The game goes like this: Participants pay $49.99 to enter the treasure hunt, which takes place in every state (though Klein said he’s still working on planting the treasure in all 50 states). Only 1,000 tickets are sold per state, and everyone who buys a ticket is eligible to win Klein’s factory.
But only one player or family will find the golden ticket (actually a gold-colored dog tag) in each state, based on a riddle they receive. Whoever finds the dog tag wins $5,000.
The mysterious candy factory is the ultimate prize, and with it comes full ownership of the building and a candy making course at the University of Wisconsin-Madison, Klein said. Whoever claims the candy factory can create their own candy company, though Klein will offer his confectionary expertise if necessary.
“The world needs something positive to get their minds off their problems,” he said.
It’s a bucket list item
The similarities to one Mr. Wonka are intentional. Klein said he’s thought about giving away one of his candy factories every day since the 1970s when he appeared on a local talk show and tossed bags of Jelly Belly jelly beans into the audience while “The Candy Man” — made famous in 1971’s “Willy Wonka and the Chocolate Factory” — played.

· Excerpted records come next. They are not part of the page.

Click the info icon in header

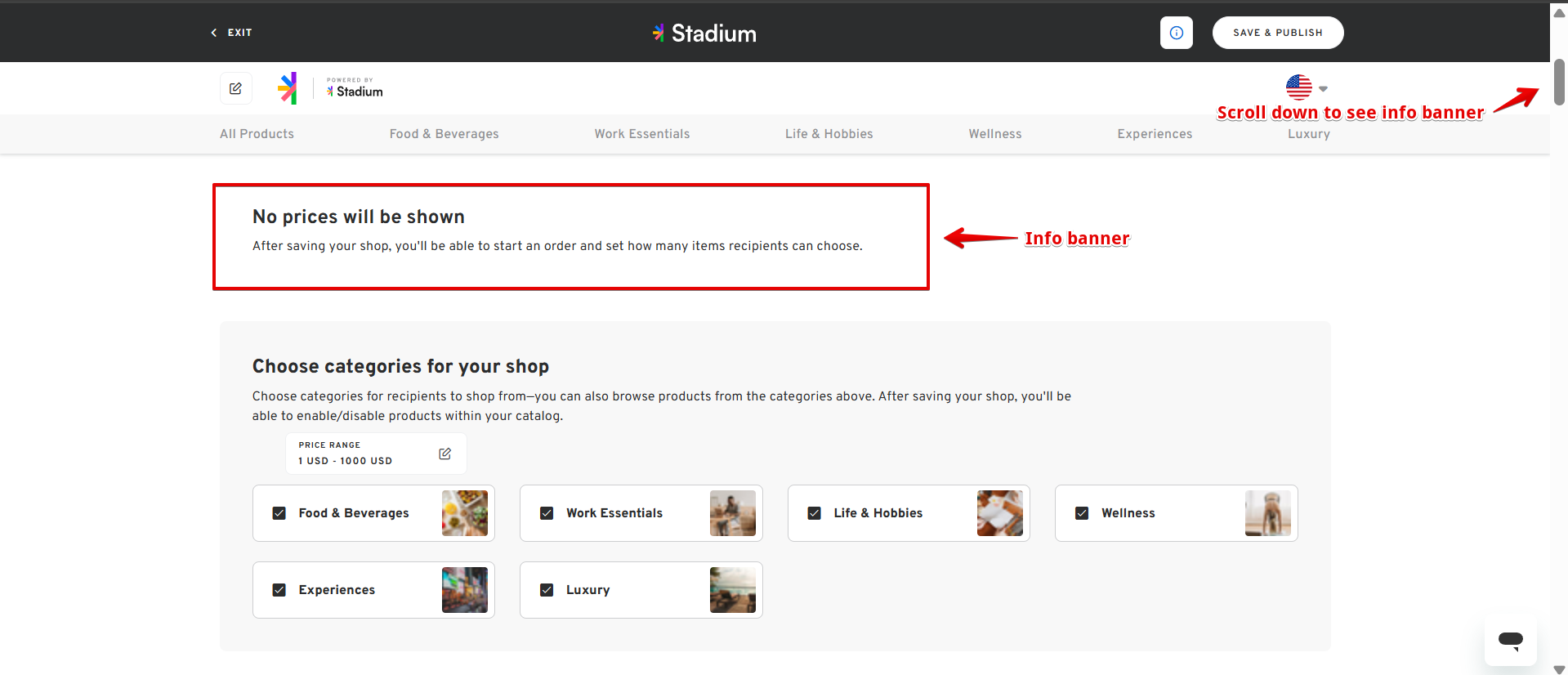[x=1176, y=33]
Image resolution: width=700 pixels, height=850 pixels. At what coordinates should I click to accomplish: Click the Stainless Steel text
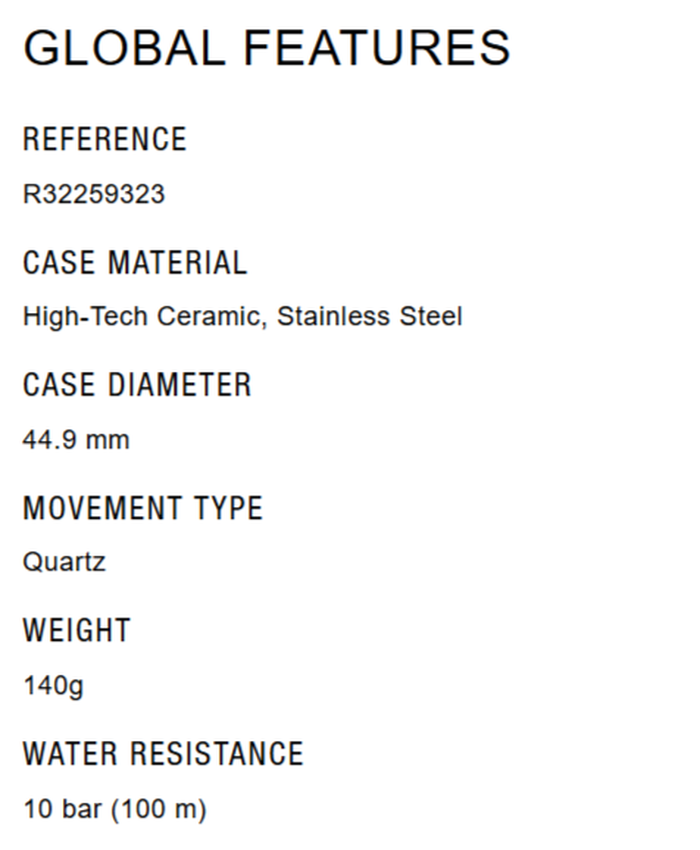click(x=370, y=317)
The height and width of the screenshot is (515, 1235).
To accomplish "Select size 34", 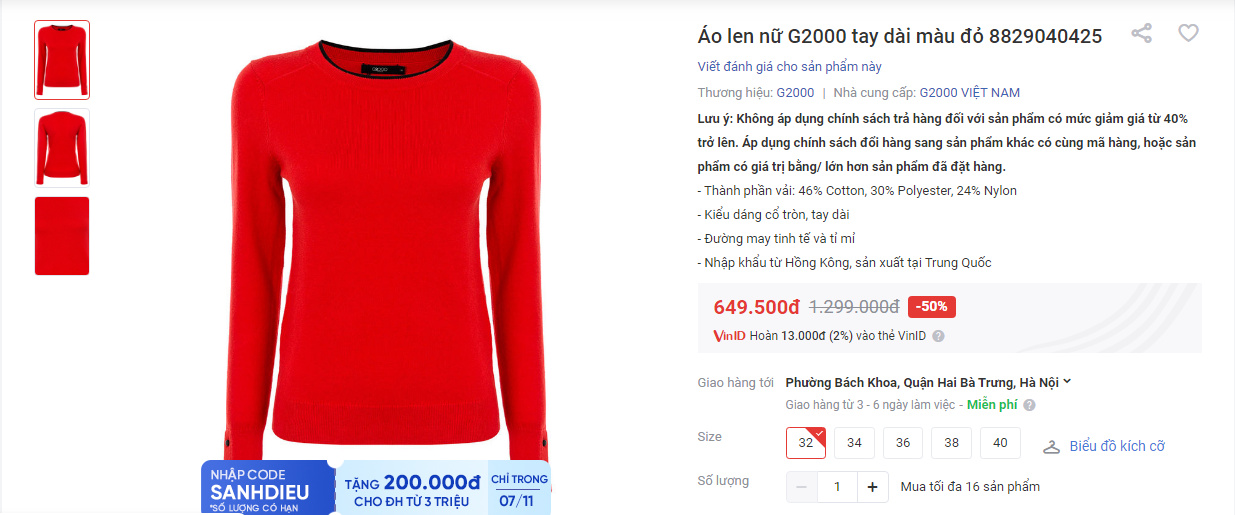I will 855,443.
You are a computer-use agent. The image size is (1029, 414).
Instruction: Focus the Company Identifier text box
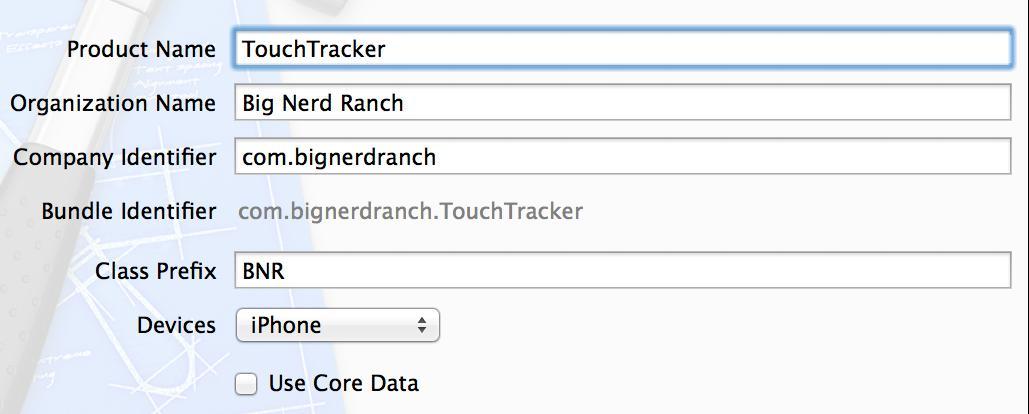point(622,156)
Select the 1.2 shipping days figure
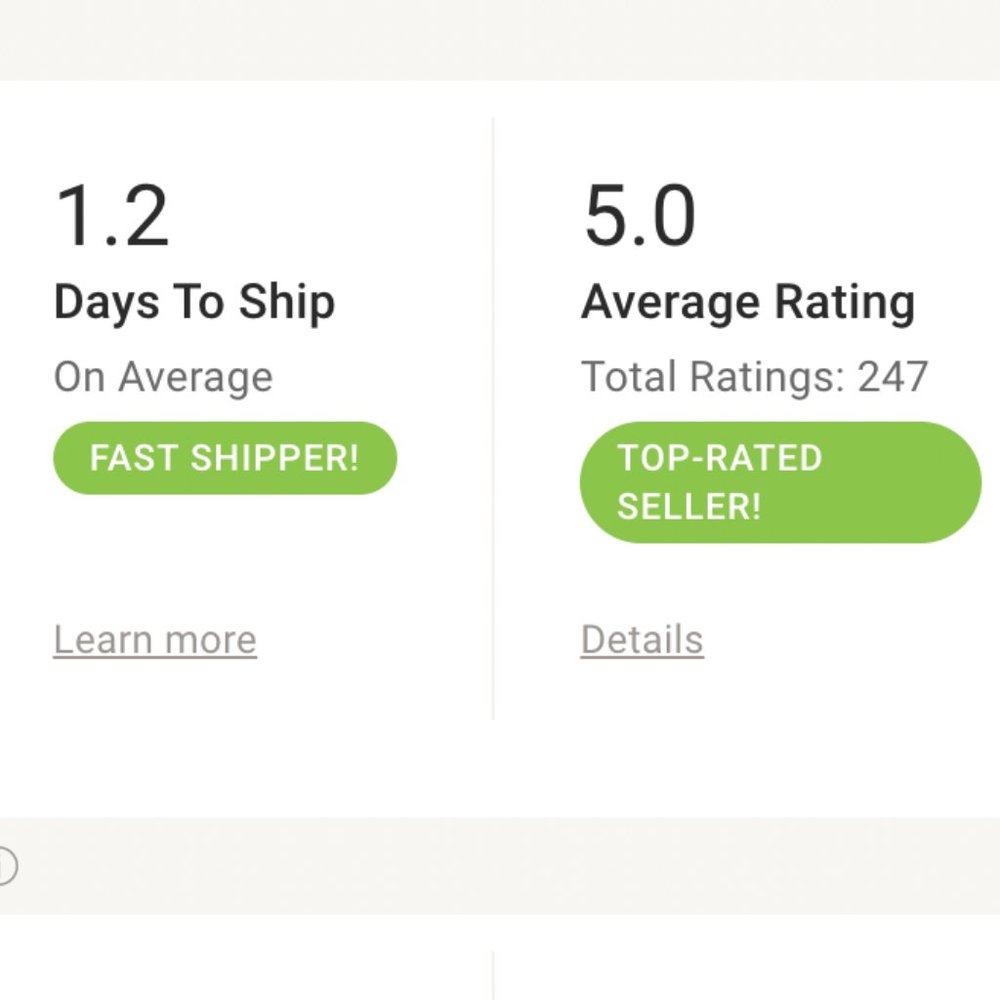 tap(112, 217)
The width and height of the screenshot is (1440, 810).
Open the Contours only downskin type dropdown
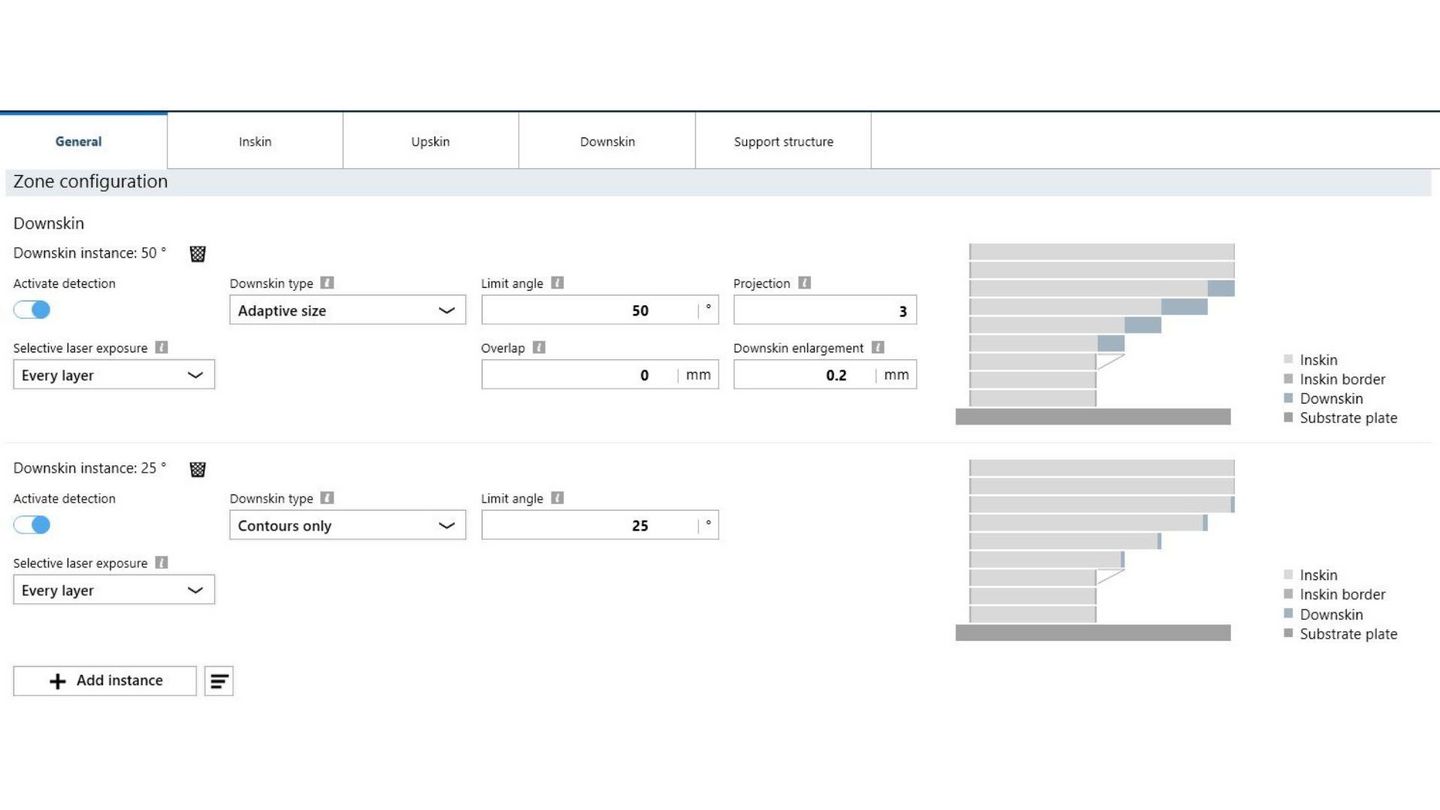[347, 525]
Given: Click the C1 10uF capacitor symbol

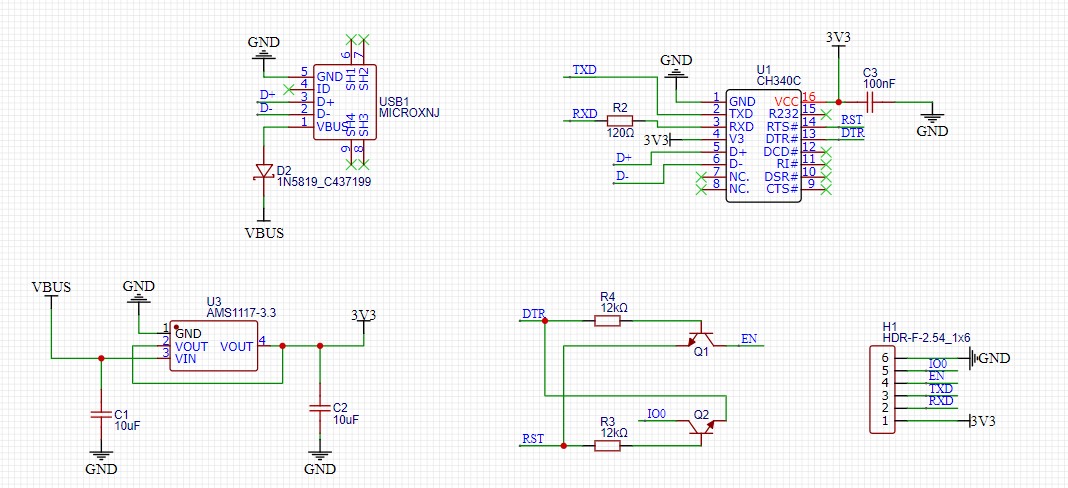Looking at the screenshot, I should [x=100, y=413].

“It’s on my bucket list,” he asid. “Now, we are finally doing it, and we’re hoping to bring some joy into the world right now.”
Participants still have questions
Many of them aren’t exactly sure what they’ve signed up for. The details are still fuzzy on when they’ll receive a riddle, where in the state the gold ticket will be, and what shape the factory they could win is in. But many of them are willing to play nonetheless — at the very least, they’ll get out of the house.